Dans les deux cas, les services sociaux sont conçus comme des services intégrés au réseau communautaire. C’est à ce titre que les professionnels ont pour fonction d’aider et promouvoir des actions collectives sur leurs territoires d’intervention. Les documentscadres institutionnels tiennent compte de l’importance de l’action communautaire. Il y a cependant un paradoxe. Au Québec, alors que l’organisation communautaire s’est consolidée au sein du réseau public, elle s’est éloignée du travail direct avec les populations des territoires. C’est pourtant ce qui a caractérisé les débuts de cette pratique, que ce soit, par exemple, avec les comités de citoyens ou les cliniques populaires. En Catalogne, au contraire, les pratiques pionnières de travail communautaire ont été caractérisées par un travail direct avec les populations touchées, une situation qui perdure dans les interventions communautaires analysées au CSS, mais de manière circonscrite aux usagers des services.
À Barcelone, la mission du travail communautaire n’est pas aussi clairement définie que dans le cas de l’organisation communautaire montréalaise, mais l’absence d’un cadre de référence permet, paradoxalement, une certaine souplesse au niveau de l’intervention communautaire. À Montréal, le CSSS a le mandat explicite de travailler pour le développement communautaire des territoires et l’organisation communautaire est intégrée dans l’offre de services du centre. Certes, contrairement à Barcelone, cela donne un cadre et une légitimation à cette pratique. Cependant, l’intervention des OC doit être définie en fonction des lignes directrices de la santé publique, spécifiées dans le Plan d’action local du centre. Par rapport au rôle de leurs prédécesseurs des années 1970-80, les OC connaissent ainsi une perte progressive d’autonomie.

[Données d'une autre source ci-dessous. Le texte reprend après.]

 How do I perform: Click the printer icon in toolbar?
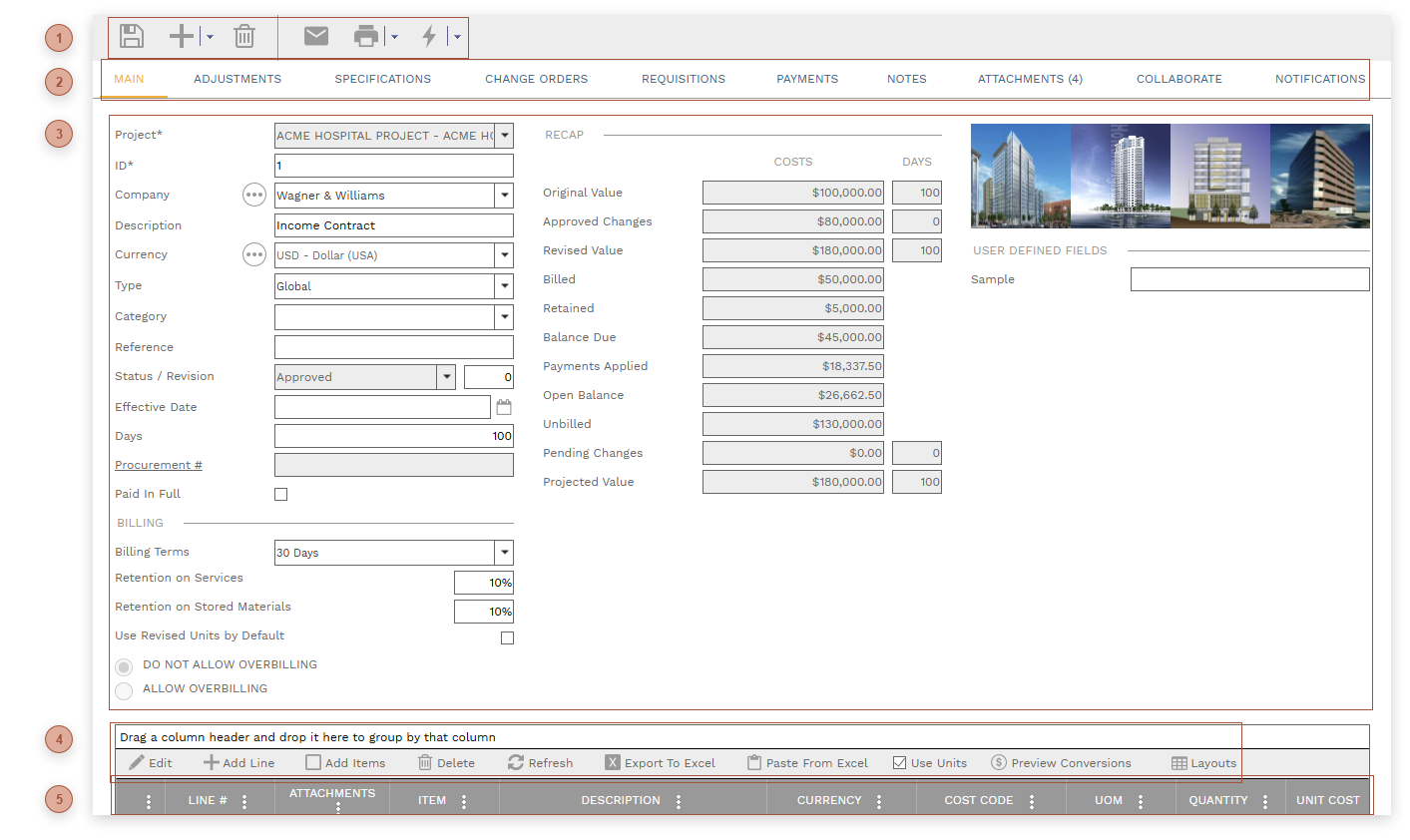[x=366, y=37]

La consolidation de l’organisation communautaire au sein du réseau public québécois a entraîné des contraintes sur les pratiques et les rôles des professionnels.
Finalement, on remarque que dans les deux cas, l’intégration et la complémentarité des approches en intervention sociale – individuelles, de groupe et communautaires – est un réel défi, notamment en raison de l’orientation individualisante des interventions qui est actuellement dominante. Le défi commun des intervenants rencontrés est aussi la nécessité de trouver des formules organisationnelles qui contribuent à la complémentarité des regards et des approches professionnelles permettant des actions plus intégrées.
Cette recherche et la perspective comparative sur laquelle elle s’appuie visent à contribuer à enrichir les discussions concernant les lignes directrices pour les interventions des services publics en travail ou organisation communautaire dans les deux territoires. Les professionnels, comme l’affirme Navarro (2004), peuvent être de «simples survivants» ou, au contraire, des protagonistes dans l’amélioration des pratiques professionnelles et des services sociaux.